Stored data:
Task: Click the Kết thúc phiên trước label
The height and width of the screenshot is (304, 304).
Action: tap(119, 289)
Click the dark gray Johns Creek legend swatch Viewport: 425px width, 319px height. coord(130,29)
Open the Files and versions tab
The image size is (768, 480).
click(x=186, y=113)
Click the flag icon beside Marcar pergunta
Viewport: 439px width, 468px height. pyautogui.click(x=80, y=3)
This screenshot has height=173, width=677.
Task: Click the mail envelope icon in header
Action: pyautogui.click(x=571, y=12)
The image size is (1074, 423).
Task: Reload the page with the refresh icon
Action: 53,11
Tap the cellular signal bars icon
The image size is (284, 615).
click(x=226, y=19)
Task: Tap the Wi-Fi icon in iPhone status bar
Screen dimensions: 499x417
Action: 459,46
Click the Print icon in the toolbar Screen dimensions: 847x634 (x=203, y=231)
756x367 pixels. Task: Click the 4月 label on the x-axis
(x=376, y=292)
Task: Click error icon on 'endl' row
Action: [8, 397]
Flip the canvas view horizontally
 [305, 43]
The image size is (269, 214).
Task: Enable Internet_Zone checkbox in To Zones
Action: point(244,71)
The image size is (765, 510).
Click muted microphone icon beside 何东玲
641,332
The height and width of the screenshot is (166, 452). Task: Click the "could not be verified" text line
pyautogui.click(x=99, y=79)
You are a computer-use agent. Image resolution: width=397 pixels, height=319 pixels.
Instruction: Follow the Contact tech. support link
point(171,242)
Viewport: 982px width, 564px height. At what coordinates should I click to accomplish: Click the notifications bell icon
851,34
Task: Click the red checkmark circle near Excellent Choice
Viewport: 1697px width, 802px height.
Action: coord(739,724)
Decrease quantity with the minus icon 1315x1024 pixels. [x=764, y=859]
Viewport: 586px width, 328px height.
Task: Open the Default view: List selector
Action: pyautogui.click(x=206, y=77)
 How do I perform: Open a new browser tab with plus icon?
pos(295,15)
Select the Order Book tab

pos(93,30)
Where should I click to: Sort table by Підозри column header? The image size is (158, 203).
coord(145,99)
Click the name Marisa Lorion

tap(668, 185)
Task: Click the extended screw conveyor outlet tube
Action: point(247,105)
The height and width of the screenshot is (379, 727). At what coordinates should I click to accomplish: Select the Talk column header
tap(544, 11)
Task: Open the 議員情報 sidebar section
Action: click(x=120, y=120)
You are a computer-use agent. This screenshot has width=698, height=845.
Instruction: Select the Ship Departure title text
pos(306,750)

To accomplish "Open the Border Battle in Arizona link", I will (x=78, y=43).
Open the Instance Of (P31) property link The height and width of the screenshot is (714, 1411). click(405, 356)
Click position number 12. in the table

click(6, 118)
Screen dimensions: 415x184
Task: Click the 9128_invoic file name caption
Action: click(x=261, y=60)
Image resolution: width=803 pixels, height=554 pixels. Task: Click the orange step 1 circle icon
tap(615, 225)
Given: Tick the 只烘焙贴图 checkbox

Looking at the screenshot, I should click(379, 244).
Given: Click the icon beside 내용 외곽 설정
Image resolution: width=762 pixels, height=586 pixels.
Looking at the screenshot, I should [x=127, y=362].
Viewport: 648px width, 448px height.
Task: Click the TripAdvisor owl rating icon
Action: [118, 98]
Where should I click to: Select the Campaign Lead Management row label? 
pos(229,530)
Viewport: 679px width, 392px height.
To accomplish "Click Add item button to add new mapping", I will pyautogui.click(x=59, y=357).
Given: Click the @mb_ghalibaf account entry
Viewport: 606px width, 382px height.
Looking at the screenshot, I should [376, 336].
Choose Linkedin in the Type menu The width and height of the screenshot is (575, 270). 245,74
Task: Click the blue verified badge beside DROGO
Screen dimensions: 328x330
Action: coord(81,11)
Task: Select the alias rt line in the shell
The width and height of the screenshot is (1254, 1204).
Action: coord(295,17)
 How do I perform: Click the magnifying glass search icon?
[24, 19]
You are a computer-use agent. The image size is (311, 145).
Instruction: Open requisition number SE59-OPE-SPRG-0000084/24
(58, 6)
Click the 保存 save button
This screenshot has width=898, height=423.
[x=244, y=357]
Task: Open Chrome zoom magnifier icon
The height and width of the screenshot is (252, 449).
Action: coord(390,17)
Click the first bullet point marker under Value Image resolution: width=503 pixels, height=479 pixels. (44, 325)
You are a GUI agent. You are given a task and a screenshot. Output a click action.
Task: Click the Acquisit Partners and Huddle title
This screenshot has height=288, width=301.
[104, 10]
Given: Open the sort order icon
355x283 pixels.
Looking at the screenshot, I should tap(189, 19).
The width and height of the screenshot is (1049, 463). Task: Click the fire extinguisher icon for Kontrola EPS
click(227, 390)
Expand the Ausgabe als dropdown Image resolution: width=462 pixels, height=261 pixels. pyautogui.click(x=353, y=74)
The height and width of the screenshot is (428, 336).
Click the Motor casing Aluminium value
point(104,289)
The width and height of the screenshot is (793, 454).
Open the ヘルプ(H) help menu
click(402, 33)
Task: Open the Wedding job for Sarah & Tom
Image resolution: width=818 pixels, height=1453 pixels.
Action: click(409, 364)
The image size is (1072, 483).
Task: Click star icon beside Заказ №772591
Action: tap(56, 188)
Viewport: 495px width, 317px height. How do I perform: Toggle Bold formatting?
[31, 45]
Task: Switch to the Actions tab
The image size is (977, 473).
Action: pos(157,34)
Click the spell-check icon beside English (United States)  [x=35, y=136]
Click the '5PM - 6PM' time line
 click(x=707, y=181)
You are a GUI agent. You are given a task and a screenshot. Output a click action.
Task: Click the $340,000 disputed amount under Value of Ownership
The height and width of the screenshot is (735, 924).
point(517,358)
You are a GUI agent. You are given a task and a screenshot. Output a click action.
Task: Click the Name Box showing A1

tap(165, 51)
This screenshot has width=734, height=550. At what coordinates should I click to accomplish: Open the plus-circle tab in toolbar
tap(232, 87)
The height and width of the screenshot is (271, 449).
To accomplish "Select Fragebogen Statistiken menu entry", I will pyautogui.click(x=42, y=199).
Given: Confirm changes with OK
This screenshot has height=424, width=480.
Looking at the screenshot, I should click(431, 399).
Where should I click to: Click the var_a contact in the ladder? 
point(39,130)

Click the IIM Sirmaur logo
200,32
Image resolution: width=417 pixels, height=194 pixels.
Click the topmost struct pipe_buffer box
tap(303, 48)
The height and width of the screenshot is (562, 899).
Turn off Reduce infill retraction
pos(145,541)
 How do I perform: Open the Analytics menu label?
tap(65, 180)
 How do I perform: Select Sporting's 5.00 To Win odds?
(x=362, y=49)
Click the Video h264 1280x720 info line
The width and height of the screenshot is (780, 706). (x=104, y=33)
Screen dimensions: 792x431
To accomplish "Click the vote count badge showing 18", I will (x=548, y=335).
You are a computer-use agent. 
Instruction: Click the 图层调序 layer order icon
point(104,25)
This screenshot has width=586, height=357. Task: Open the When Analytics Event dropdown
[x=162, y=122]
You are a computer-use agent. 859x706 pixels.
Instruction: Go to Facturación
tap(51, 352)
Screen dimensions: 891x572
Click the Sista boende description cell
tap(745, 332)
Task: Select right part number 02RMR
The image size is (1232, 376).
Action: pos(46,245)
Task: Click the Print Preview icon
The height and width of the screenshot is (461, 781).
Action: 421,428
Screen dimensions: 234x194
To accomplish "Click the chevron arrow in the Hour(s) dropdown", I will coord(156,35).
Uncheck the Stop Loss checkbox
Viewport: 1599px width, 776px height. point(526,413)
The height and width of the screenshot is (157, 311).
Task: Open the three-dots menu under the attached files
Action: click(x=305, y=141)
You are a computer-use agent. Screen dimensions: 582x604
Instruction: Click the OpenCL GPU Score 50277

→ Assignment
A single number, please: how many lines in the data above contain the string "badge"?

→ Exercise result
2